Drew McLellan 2638 points
Perch Support

Are you indexing fields in your template that you never need to sort or filter by?

Not really. Only indexing the ones I believe necessary.

On the slowest collection that is 12 rows per item. (3 of them being the _date, _order and _id).

On the quickest (but with similar problems) only 2 fields are indexed other than the obligatory 3 _x's. But it also has (1) fewer entries, (2) way fewer input-fields in the collection and (3) no related blocks.

Ok, so I believe I've narrowed it down to the hosting provider having a slow database. Locally it runs way faster.

But still, a query without any filter runs at 900ms, whereas with a filter (even with no purpose) it runs at 50ms. 900ms is a bit much still, but its not an issue to add a dummyfilter for the performance boost. Just makes me think that the non-filtered query could be optimised.

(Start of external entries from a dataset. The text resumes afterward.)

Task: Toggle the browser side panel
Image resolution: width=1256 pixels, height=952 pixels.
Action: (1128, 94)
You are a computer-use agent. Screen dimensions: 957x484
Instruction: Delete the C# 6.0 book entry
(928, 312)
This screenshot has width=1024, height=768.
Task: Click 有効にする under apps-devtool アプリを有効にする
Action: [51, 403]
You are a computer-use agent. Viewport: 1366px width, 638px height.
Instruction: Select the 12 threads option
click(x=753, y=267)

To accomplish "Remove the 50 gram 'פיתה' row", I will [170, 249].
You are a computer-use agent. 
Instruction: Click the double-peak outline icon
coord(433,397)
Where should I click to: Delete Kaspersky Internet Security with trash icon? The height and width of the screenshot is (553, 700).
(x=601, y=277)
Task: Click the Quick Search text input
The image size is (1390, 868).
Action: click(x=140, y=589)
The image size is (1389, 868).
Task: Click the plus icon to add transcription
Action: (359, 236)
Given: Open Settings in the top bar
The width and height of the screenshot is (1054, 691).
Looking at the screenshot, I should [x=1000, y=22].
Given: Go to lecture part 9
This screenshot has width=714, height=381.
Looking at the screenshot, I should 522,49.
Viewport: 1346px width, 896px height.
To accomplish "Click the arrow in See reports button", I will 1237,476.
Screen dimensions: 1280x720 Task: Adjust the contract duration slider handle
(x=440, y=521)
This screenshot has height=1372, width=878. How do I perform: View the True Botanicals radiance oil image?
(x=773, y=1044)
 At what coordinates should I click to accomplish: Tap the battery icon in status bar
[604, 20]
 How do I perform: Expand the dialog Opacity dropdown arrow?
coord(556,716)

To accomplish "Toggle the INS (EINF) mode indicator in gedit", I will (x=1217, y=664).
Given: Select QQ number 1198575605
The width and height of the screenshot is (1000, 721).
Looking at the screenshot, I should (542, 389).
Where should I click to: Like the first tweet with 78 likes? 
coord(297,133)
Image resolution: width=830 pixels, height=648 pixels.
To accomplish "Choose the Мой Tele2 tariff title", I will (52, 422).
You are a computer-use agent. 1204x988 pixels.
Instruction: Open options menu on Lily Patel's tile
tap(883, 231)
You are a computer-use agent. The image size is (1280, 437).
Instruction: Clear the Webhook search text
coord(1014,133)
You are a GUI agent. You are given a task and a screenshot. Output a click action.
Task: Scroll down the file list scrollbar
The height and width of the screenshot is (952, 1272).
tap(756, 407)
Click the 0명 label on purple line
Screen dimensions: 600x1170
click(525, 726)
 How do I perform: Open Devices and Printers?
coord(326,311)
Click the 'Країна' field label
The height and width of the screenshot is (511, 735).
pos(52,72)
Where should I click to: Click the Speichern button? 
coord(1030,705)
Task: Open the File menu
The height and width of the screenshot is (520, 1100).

sql server of hosting provider if interesting: (seems a bit old) MySQL client: mysqlnd 5.0.12-dev MySQL server: 5.5.5-10.0.32-MariaDB-1~wheezy

Drew McLellan

Drew McLellan 2638 points
Perch Support

Sure, you'll always trade some performance for the flexibility of being able to throw a completely flexible schema at a system and have it filter and sort any way you want it to. Nothing ever comes for free, it's all trade offs in one direction or another.

Have you tried the filter-mode option?

'filter-mode' => 'ungrouped',

Sure. That makes sense.

I can't see any difference to the sql query being ran when using the ungrouped option. I've tried comparing with or without it, both with my id!='asd' solution and without. It seems to group by in the query either way.

That being said, I am happy with the current solution. As long as I have a filter on, it performs very well locally, and decently on live server. I just have to find a better host to get the last bit of performance boost. Potentially also having even fewer indexed fields might help.

Much appreciated the help!